***** DATA FOR ANALYSIS *****

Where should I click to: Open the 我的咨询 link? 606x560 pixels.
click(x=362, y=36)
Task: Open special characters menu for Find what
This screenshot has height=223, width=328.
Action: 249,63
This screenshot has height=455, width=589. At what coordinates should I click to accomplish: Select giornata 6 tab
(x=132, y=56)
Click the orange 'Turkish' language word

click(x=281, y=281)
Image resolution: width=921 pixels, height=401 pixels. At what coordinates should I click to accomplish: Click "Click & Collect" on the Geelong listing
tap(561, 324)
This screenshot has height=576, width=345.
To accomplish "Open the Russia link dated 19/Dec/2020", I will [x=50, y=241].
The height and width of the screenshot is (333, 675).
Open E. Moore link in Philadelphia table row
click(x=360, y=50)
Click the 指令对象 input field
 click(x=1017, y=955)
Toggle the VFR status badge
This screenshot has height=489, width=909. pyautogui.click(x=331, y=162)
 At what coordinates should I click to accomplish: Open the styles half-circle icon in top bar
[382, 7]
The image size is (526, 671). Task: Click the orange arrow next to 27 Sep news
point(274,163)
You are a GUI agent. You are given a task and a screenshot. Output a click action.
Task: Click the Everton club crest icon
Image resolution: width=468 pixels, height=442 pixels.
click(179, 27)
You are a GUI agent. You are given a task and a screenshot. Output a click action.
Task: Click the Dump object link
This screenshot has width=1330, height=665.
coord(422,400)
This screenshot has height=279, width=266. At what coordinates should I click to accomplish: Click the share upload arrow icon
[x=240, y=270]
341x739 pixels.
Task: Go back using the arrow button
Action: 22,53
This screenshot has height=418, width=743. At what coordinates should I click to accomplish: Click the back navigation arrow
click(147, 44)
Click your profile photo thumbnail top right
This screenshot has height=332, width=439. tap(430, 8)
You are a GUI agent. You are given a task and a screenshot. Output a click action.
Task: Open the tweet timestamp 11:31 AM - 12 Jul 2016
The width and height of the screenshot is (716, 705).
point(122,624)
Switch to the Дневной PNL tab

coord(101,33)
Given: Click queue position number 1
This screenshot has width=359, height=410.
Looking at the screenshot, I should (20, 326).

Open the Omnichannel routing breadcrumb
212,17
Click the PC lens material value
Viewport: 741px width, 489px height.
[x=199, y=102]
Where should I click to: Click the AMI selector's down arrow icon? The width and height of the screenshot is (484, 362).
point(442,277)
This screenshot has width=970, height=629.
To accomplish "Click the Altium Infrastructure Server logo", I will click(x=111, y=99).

*****

▶ TRY IT
Print all entries again, exactly.

▶ REPLY
Where should I click to: Open the 我的咨询 link? 606x560 pixels.
click(x=362, y=36)
Task: Open special characters menu for Find what
This screenshot has height=223, width=328.
Action: 249,63
This screenshot has height=455, width=589. At what coordinates should I click to accomplish: Select giornata 6 tab
(x=132, y=56)
Click the orange 'Turkish' language word

click(x=281, y=281)
Image resolution: width=921 pixels, height=401 pixels. At what coordinates should I click to accomplish: Click "Click & Collect" on the Geelong listing
tap(561, 324)
This screenshot has height=576, width=345.
To accomplish "Open the Russia link dated 19/Dec/2020", I will [x=50, y=241].
The height and width of the screenshot is (333, 675).
Open E. Moore link in Philadelphia table row
click(x=360, y=50)
Click the 指令对象 input field
 click(x=1017, y=955)
Toggle the VFR status badge
This screenshot has height=489, width=909. pyautogui.click(x=331, y=162)
 At what coordinates should I click to accomplish: Open the styles half-circle icon in top bar
[382, 7]
The image size is (526, 671). Task: Click the orange arrow next to 27 Sep news
point(274,163)
You are a GUI agent. You are given a task and a screenshot. Output a click action.
Task: Click the Everton club crest icon
Image resolution: width=468 pixels, height=442 pixels.
click(179, 27)
You are a GUI agent. You are given a task and a screenshot. Output a click action.
Task: Click the Dump object link
This screenshot has width=1330, height=665.
coord(422,400)
This screenshot has height=279, width=266. At what coordinates should I click to accomplish: Click the share upload arrow icon
[x=240, y=270]
341x739 pixels.
Task: Go back using the arrow button
Action: 22,53
This screenshot has height=418, width=743. At what coordinates should I click to accomplish: Click the back navigation arrow
click(147, 44)
Click your profile photo thumbnail top right
This screenshot has height=332, width=439. tap(430, 8)
You are a GUI agent. You are given a task and a screenshot. Output a click action.
Task: Open the tweet timestamp 11:31 AM - 12 Jul 2016
The width and height of the screenshot is (716, 705).
point(122,624)
Switch to the Дневной PNL tab

coord(101,33)
Given: Click queue position number 1
This screenshot has width=359, height=410.
Looking at the screenshot, I should (20, 326).

Open the Omnichannel routing breadcrumb
212,17
Click the PC lens material value
Viewport: 741px width, 489px height.
[x=199, y=102]
Where should I click to: Click the AMI selector's down arrow icon? The width and height of the screenshot is (484, 362).
point(442,277)
This screenshot has width=970, height=629.
To accomplish "Click the Altium Infrastructure Server logo", I will click(x=111, y=99).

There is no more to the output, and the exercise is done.